In practical terms, the Arukh HaShulchan provides the intellectual architecture for the modern Eruv. By limiting the biblical definition of reshut ha-rabim to the 600,000 standard, he allows for the reliance on tikkunim (repairs/measures like tzurat ha-petach) to mitigate the rabbinic prohibition. Without this restrictive definition of reshut ha-rabim, the Eruv would be a much harder sell against the backdrop of a major metropolis.
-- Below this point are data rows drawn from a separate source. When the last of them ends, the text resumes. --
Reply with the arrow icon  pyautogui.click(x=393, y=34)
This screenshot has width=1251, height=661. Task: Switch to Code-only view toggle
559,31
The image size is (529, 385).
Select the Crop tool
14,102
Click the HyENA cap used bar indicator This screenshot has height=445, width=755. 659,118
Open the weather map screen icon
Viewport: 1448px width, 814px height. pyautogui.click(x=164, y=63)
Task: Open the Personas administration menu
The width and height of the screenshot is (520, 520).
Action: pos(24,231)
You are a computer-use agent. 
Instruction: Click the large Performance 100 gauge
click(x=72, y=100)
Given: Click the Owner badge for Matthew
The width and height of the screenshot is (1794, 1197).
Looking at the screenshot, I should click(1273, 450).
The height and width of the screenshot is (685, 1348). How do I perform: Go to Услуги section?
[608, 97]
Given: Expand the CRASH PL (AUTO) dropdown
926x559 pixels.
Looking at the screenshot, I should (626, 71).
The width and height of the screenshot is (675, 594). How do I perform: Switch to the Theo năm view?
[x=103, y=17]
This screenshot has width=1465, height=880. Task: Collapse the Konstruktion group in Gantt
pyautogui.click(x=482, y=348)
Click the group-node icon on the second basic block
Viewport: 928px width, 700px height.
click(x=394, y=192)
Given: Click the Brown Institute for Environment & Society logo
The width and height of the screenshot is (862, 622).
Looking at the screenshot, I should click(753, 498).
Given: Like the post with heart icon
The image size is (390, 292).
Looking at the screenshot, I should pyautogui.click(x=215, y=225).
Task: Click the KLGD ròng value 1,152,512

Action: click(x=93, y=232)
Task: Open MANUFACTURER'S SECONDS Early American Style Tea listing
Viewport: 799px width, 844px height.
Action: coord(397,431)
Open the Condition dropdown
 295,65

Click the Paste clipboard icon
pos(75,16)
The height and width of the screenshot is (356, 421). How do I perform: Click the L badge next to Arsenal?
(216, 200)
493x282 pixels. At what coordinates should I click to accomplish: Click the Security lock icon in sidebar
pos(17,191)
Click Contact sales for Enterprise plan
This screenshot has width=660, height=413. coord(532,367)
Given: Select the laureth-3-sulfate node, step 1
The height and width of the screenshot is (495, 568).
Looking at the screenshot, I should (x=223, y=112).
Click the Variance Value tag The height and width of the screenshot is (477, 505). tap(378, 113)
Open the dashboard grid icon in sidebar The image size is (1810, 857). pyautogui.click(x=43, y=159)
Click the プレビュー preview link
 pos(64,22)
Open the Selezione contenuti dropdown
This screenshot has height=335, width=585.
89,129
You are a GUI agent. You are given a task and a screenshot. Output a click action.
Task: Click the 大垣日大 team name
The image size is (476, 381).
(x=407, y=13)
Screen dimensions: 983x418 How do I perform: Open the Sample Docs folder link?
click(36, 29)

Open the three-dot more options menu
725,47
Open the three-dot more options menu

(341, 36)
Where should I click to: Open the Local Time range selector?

He validates the status quo of modern urban observance by framing the "public" nature of the street as a rabbinic category, which is inherently more susceptible to tikkun (fix) through an eruv.

Takeaway

The Arukh HaShulchan teaches that halacha is not oblivious to geography; he shifts the reshut ha-rabim from a mathematical abstraction to a socio-historical reality, thereby creating the necessary space for the eruv to function in the galut.